:: ZADANIE DO WYKONANIA ::
Jak mógłby brzmieć dalszy ciąg tekstu o głosowaniu w Strasburgu nad dyrektywą o oddziaływaniu na środowisko? Kontynuuj go, zaczynając tuż po jego ostatnim zdaniu.

:: BLOK TEKSTU ::
........

Rynek Infrastruktury
– Udało nam się złagodzić wiele przepisów, ale przyjęte dziś propozycje zmian w dyrektywie o oddziaływaniu na środowisko i tak pozostają szkodliwe dla branży energetycznej. Procedury oceny środowiskowej będą jeszcze dłuższe i jeszcze bardziej kosztowne, szczególnie dla branży łupkowej – mówi poseł PiS do PE Konrad Szymański, autor pakietu 26 głosowań odrębnych i 9 poprawek do dyrektywy o oddziaływaniu na środowisko.
Ostatecznie stanowisko przyjęto przy silnym podziale politycznym na sali plenarnej w Strasburgu - za było 339 posłów, przeciw 293, a 28 posłów wstrzymało się od głosu. Mandat do negocjacji z radą przyjęto przy 332 głosach za, 311 przeciw i 14 wstrzymujących się. Tym samym mandat jest słaby i negocjacje we wszystkich ważnych sprawach pozostają otwarte.

........

:: WPISY ZBIORU DANYCH ::
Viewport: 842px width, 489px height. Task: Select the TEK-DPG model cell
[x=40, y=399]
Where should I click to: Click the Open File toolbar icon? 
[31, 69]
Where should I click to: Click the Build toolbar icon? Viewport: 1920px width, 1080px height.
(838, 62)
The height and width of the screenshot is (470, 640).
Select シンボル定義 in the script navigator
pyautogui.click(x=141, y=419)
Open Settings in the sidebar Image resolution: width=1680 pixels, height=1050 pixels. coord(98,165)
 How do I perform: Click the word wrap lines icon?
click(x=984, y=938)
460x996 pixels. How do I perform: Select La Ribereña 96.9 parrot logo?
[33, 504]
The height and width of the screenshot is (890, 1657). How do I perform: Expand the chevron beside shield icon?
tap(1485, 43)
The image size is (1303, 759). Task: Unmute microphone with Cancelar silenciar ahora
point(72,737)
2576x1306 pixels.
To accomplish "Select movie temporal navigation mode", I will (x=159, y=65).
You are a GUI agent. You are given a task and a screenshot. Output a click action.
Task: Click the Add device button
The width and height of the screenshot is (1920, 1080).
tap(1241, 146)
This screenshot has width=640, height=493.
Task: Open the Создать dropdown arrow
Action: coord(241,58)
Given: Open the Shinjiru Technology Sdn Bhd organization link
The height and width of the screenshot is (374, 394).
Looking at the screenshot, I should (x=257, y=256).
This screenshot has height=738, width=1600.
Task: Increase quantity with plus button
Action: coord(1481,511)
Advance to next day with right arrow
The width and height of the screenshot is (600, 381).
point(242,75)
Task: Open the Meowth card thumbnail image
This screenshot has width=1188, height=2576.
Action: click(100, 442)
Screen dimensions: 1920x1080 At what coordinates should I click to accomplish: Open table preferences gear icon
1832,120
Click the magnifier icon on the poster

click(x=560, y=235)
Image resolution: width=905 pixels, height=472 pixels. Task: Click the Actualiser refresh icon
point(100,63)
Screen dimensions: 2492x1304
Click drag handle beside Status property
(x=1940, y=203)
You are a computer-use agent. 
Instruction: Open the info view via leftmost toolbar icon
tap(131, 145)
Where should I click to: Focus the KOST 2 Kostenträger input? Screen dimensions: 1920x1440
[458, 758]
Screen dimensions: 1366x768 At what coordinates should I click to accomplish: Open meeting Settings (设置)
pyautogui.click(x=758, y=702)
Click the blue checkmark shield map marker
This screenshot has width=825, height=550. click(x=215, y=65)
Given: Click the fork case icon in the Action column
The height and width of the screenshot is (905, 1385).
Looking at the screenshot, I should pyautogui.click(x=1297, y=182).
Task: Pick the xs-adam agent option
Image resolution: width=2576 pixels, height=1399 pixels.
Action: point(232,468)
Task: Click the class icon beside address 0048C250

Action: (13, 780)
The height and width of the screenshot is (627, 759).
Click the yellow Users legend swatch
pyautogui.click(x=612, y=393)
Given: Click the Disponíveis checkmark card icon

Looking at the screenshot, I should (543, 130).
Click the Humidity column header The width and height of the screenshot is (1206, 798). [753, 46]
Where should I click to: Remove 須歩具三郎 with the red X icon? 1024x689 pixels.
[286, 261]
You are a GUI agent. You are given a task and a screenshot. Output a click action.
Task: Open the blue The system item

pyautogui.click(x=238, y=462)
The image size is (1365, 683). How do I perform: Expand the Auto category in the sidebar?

........

:: ODPOWIEDŹ PISEMNA ::
– Wydobycie gazu i ropy ze złóż niekonwencjonalnych powinny być objęte obowiązkiem sporządzania poważnej oceny oddziaływania na środowisko naturalne. Taka ocena jest konieczna, by uchronić się przed niepożądanymi skutkami inwestycji dla środowiska. Może ona odegrać istotną rolę dla budowania zaufania wobec inwestorów – komentował po głosowaniu Konrad Szymański.
– Jednak nie możemy się zgodzić na nieproporcjonalne obciążenia administracyjne takich inwestycji. Są one podyktowane polityczną niechęcią lewicy i Zielonych wobec złóż niekonwencjonalnych. Jeśli chcemy wykorzystać szansę związaną z tymi nowymi zasobami, potrzebujemy lepszego prawa dla poszukiwań gazu. Przyjęcie złych rozwiązań może oznaczać, że Europa będzie jedynym zakątkiem na świecie, gdzie gaz łupkowy nie odegra żadnej roli – oznajmił.
Według Konrada Szymańskiego warto zwrócił uwagę na to, że sprawozdawca Zanoni oraz Komisja Europejska, forsując niekorzystne zmiany w prawie dotyczącym łupków powołują się na zapisy raportu o środowiskowych aspektach wydobycia gazu łupkowego (tzw. raport Sonika). – Mam nadzieję, że dzisiejsze głosowanie jest dobrą okazją, by posłowie PO przyznali, że popieranie tego raportu było błędem – dodaje poseł..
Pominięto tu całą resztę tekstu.